PASSAGE PROVIDED ::
^^^^
U-M Awarded $1.6M to Develop Windows for Solar Energy Systems
U-M researchers have developed a silica aerogel insulator that traps infrared light so it can be stored and turned into electricity.
Photo courtesy of University of Michigan
Researchers at the University of Michigan received $1.6 million from the Department of Energy’s Solar Energy Technologies Office to develop windows that contain solar cells and research heat retention from solar thermal energy, the school announced Thursday.
The solar cell window research is supported by $1.3 million. Many building windows have a coating to reduce glare and unwanted heating, discarding 50-70 percent of available energy. The researchers are developing flexible, clear solar cell sheets that would capture the energy instead.
“There’s a lot of surface area on buildings that is sun facing,” says Stephen Forrest, the Peter A. Franken Distinguished University professor and leader of the photovoltaic window project. “Why not use this to generate electricity?”
Conventional solar cells use hard, opaque silicon. Forrest’s group makes solar cells with organic, or carbon-based, materials that can be transparent and flexible. They have developed thin photovoltaic sheets that can capture 8 percent of the sunlight without dimming the view more than coatings already do. The new project will double that to about 15-percent efficiency and 50-percent transparency, similar to some tinted windows.
The product’s big advantage is its ability to be made in rolls, creating fast production, high volume, and low cost. Forrest is one of the founders of Universal Display Corp., which creates organic light-emitting diodes.
The other new solar project is funded with $325,000 and aims to reduce the heat lost when capturing solar thermal energy. Solar cells turn light directly into electricity, but electricity is difficult to store. Energy captured as heat can be held until it is needed and then converted to electricity. In a solar thermal setup, sunlight shines onto an absorber, typically a pipe with a fluid inside. The heat carried by the fluid is used to turn a turbine in a power plant.
^^^^
ACTIVITIES ::
#1 Return the portion of the solar window funding article between "Conventional solar cells" and "organic light-emitting diodes.", inclusive.
#2 Resume the article on the University of Michigan solar energy projects, starting after its final sentence.

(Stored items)
^^^^
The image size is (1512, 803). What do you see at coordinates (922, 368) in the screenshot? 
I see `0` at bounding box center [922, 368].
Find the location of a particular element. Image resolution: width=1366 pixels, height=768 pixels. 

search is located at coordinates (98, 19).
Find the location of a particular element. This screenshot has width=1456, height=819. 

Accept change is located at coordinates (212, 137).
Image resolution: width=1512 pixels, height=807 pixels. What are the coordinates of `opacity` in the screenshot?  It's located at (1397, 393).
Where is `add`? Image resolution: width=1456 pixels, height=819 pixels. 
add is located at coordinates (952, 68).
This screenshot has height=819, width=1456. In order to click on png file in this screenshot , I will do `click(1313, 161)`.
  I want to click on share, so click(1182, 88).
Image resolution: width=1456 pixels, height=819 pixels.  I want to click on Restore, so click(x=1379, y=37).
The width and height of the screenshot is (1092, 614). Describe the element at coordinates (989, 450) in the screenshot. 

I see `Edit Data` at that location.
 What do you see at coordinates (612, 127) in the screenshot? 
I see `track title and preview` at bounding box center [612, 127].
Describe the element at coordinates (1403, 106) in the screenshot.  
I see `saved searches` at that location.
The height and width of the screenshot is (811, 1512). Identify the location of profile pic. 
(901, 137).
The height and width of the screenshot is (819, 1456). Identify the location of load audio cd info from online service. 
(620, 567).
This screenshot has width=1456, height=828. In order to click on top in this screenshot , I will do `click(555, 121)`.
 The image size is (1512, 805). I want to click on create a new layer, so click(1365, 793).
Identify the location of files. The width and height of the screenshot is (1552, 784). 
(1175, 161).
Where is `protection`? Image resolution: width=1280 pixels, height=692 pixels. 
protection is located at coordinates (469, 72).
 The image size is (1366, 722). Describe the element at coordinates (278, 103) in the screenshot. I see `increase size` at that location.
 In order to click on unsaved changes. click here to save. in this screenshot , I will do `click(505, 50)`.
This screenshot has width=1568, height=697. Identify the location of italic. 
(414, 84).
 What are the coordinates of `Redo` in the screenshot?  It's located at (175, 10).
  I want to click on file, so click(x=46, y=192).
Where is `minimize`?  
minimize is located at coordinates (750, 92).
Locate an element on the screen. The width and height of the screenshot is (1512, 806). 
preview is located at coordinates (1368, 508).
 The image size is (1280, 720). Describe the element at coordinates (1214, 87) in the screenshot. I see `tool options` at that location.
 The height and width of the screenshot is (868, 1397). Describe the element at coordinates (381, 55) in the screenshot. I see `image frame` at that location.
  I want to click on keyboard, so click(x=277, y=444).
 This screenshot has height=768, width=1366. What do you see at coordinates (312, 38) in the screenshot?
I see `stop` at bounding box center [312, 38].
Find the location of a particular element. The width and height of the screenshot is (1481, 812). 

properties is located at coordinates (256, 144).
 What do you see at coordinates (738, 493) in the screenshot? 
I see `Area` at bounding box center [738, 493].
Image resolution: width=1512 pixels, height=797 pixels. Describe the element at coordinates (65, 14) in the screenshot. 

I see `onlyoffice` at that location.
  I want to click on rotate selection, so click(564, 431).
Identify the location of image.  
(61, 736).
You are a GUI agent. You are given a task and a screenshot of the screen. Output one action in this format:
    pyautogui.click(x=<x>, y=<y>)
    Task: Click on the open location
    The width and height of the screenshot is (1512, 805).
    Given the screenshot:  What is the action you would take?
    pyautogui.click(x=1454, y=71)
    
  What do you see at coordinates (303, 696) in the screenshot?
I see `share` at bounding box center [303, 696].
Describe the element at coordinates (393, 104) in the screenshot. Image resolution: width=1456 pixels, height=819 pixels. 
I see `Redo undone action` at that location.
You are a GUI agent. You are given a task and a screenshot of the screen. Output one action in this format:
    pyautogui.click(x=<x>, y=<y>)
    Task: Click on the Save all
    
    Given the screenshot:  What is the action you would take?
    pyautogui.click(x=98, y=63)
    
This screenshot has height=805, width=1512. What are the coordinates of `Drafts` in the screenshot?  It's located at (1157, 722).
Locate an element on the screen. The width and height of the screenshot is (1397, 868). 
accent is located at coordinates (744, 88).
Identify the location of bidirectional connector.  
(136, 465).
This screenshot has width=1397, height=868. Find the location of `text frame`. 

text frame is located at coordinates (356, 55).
^^^^
RESPONSES TO THE TASKS ::
#1
Conventional solar cells use hard, opaque silicon. Forrest’s group makes solar cells with organic, or carbon-based, materials that can be transparent and flexible. They have developed thin photovoltaic sheets that can capture 8 percent of the sunlight without dimming the view more than coatings already do. The new project will double that to about 15-percent efficiency and 50-percent transparency, similar to some tinted windows.
The product’s big advantage is its ability to be made in rolls, creating fast production, high volume, and low cost. Forrest is one of the founders of Universal Display Corp., which creates organic light-emitting diodes.

#2
“Operating at high temperatures is needed for efficient electricity generation, but it is quite challenging from a materials perspective,” says Andrej Lenert, assistant professor of chemical engineering and leader of the high temperature solar energy project.
At the necessary temperature – 1,300 degrees Fahrenheit – conventional solar collectors lose 15 kilowatts per meter squared, or enough to run a 100-watt light bulb from an area the size of two credit cards.
Lenert’s team wants to cut this loss by about 67 percent. Their silica aerogel insulator is made mostly of air pockets held together with a fine network of glass. A 1-inch thickness of their aerogel provides insulation similar to standard 3.5-inch fiberglass wall insulation.
The transparent aerogel does not naturally block the infrared rays that account for most of the heat lost at high temperatures. Lenert’s team worked with Neil Dasgupta, assistant professor of mechanical engineering, to add an ultrathin layer that interacts with infrared light. The coating creates a maze that infrared rays cannot escape, forcing them to be constantly absorbed and emitted by different surfaces while not having the ability to reach the outside. It doesn’t interact with the visible light, allowing it to cut straight through and heat the absorber.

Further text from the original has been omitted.